C'est le cas pour ce père de famille, habitant en région toulousaine. "Mon fils cadet n'a pas eu l'autorisation : on s'est battus contre l'académie qui ne veut rien entendre. On n'a eu pour seule réponse : il n'y a pas de situation propre qui le concerne et qui justifie la solution familiale." Néanmoins, la famille n'a pas suivi l'avis de l'académie : "On a décidé de ne pas écouter leur décision. On ne place pas notre cadet à l'école : grâce à cette magnifique loi qui est censée lutter contre le séparatisme, nous devenons des séparatistes."
Le "séparatisme" dénoncé par ce père de famille est aujourd’hui dans le viseur de nombreux parents révoltés. Pour ces parents, ces refus de l'académie n'ont pas lieu d'être : ils rappellent que 98%, des contrôles d’inspection se passaient bien dans le cadre de l’IEF. "Les parents sont sommés, parce que c'est l'objet de la nouvelle loi, de fournir un projet éducatif complet, explique Denis Verloes, représentant du collectif Félicia, qui défend l’IEF. Ça va assez loin puisqu'il faut avoir un diplôme de baccalauréat minimum, il faut être capable de fournir un planning. Les parents font tout ça, ils envoient leur demande et ils reçoivent en retour une feuille A4 dans laquelle on leur dit : 'merci, mais non merci, nous estimons que vous ne répondez pas aux conditions pour pratiquer l'instruction en famille'."
"Le gouvernement veut mettre fin à l'instruction en famille"
Ce qui est en question, ce sont des chiffres assez étourdissants, selon les associations : on parle de plusieurs milliers de dossiers refusés en cette rentrée scolaire. Gwendoline et Céline, membres d’un collectif des Hauts-de-France qui dépend de l’asso Les Enfants d’Abord (LED’A), sont convaincues que "le gouvernement veut en fait mettre fin à l'instruction en famille", mais elles ne savent pas bien en expliquer la raison.
"Ce que nous montre l'Etat aujourd'hui, ce n'est absolument pas une volonté de maintenir la liberté d'instruction qui est un droit constitutionnel. Aujourd'hui, si l'instruction en famille disparaît, la liberté d'instruction n'existe plus en France."

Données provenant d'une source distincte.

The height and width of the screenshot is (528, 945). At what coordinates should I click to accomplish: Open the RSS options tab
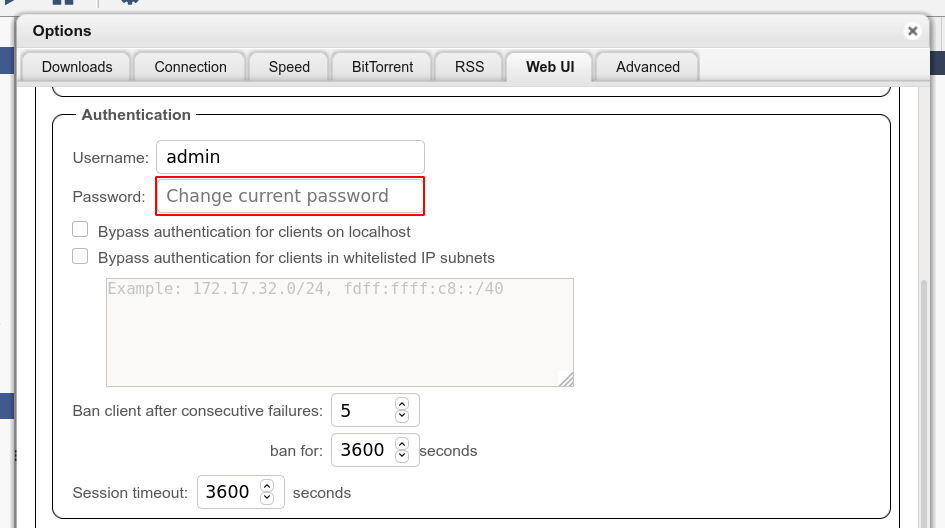(469, 67)
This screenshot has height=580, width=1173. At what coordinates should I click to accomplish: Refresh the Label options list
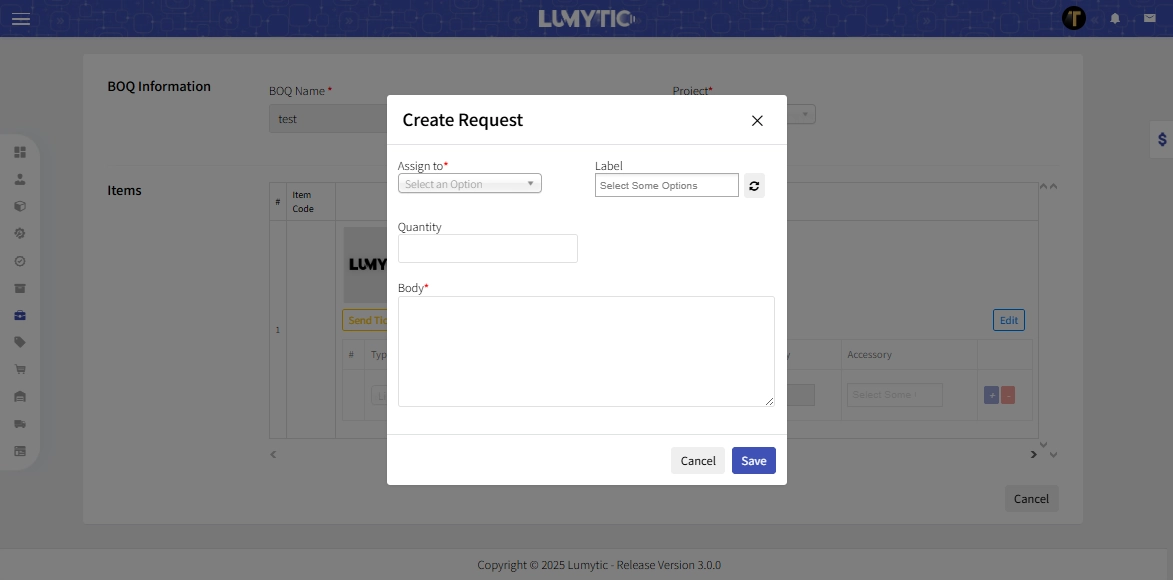754,185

Gwendoline, membre d'un collectif des Hauts-de-Franceà franceinfo
De son côté, le ministère de l'Education nationale dément vouloir mettre un terme à l'instruction en famille : il rappelle les recours qui sont en train d'être étudiés, et affirme que les chiffres vont être harmonisés. Sur France Bleu Occitanie, Pap Ndiaye, ministre de l'Education nationale, a reconnu qu'il existe localement "des variations dans l'acceptation des demandes des familles" et "des académies plus ou moins raides sur le sujet". Il a promis d'encadrer tout cela et d'apporter "des réponses raisonnables aux familles", tout en rappelant que "l'école à la maison est possible, mais (que) c'est une procédure évidemment encadrée, avec des critères qui doivent être respectés. Et la norme, c'est la scolarisation des enfants à partir de trois ans". De leur côté, les associations demandent à voir les chiffres du ministère publiés.